Китнисс растерянно смотрит ему в спину, понимая, что нужно что-то сказать, но, если она и сама не понимает того вихря эмоций, которые всколыхнули в ней слова напарника, то как же тогда она сумеет их растолковать?
– Гейл, я не в состоянии думать сейчас о мужчинах, – пробует Китнисс, – с той самой минуты, как Жатва выбрала Прим, все мои мысли пропитаны только страхом. Ни для чего другого просто нет места. Может, когда мы окажемся в безопасности, все будет иначе…
Он оборачивается, скользит взглядом по всему ее телу с головы до ног и снова возвращается к лицу.
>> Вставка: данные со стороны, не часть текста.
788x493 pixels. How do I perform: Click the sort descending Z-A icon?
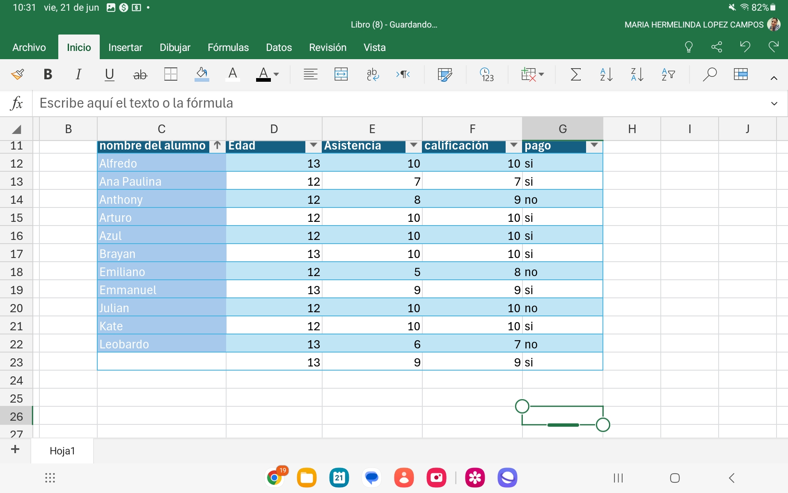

– Ладно, посмотрим, – отвечает Гейл, проглотив досаду. – Маму придется долго уговаривать, но, думаю, она не откажется от нашего плана.
Китнисс чувствует, как неуловимо изменилась обстановка, – ощущение счастья улетучилось, уступив место отстраненности.
– Мою тоже, но я все ей растолкую. Объясню, что иначе нам конец.
– Она поймет, – убежденно говорит Гейл. – Мы с ней и Прим часто смотрели Голодные игры вместе. Мама тебе не откажет.
Сквозь единственное окно Китнисс видит, как снаружи сплошной стеной валит снег, застилая собой белесое небо: зима почти отступила и возвращается только в такие вечера, как этот, когда надежда борется с отчаяньем, словно подснежник пробивающийся к свету.
– Надеюсь, – кивает она. – Хеймитч тоже может заупрямиться.
– Хеймитч? – глаза Гейла расширяются от удивления. – Он что, должен пойти с нами?
– Иначе нельзя! Не могу же я бросить его и Пита, когда…
Гейл стонет, будто от боли, и качает головой.
– Может, еще половину дистрикта с собой прихватим? – рычит он.
Китнисс хмурится, складывает руки на груди.
– Если они останутся, Сноу замучит их до смерти, хотя бы для того, чтобы выяснить, где мы!
Воздух между ними едва не сверкает искрами, но Гейл не отступает:
– Семья Пита вряд ли бросит насиженное место – больше шансов, что они сдадут нас миротворцам. Если Пит не пойдет без них, что тогда?
Китнисс почему-то уверена, что Пит Мелларк ей не откажет, но вслух произносит:
– Значит, пусть остается.
– Ты готова уйти без него? – Гейл смотрит настороженно, его охотничьи инстинкты выискивают ложь.
– Чтобы спасти Прим и маму, да… – начинает Китнисс, – но… я сумею его убедить.
Он сжимает челюсти.
– А меня ты смогла бы бросить? – спрашивает Гейл с каменным лицом.
– Послушай, но ведь ты же согласился…
– Ну а вдруг, Китнисс? Ты ушла бы без меня?
Она смотрит на него с мольбой, а потом качает головой и отворачивается, слишком ясно осознавая ответ. На кончике языка крутится фраза о том, что без него она просто не решилась бы уйти: он слишком давно рядом, она чересчур привыкла на него рассчитывать – у нее есть только Гейл, которому можно доверять, как себе.
И все равно она не может произнести это вслух: слишком личное, до предела – ее.
– Нет… – шепчет Китнисс, – без тебя я бы… пропала в лесу.
Он щурится, скрежещет зубами, словно ожидал другого, надеялся, верил…
– Ладно, не важно: я в любом случае тебя не брошу. Куда ты, туда и я, – его взгляд теплеет. – Когда?
Китнисс смущается.
– Я еще точно не знаю, надо поговорить со всеми, убедить их. Как только снег сойдет – наверное, это лучшее время.
Гейл соглашается. Ему хочется снова заключить ее в объятия, почувствовать, какая Китнисс теплая и подарить ей собственную нежность, но его руки остаются на месте, а между ними – одиночество.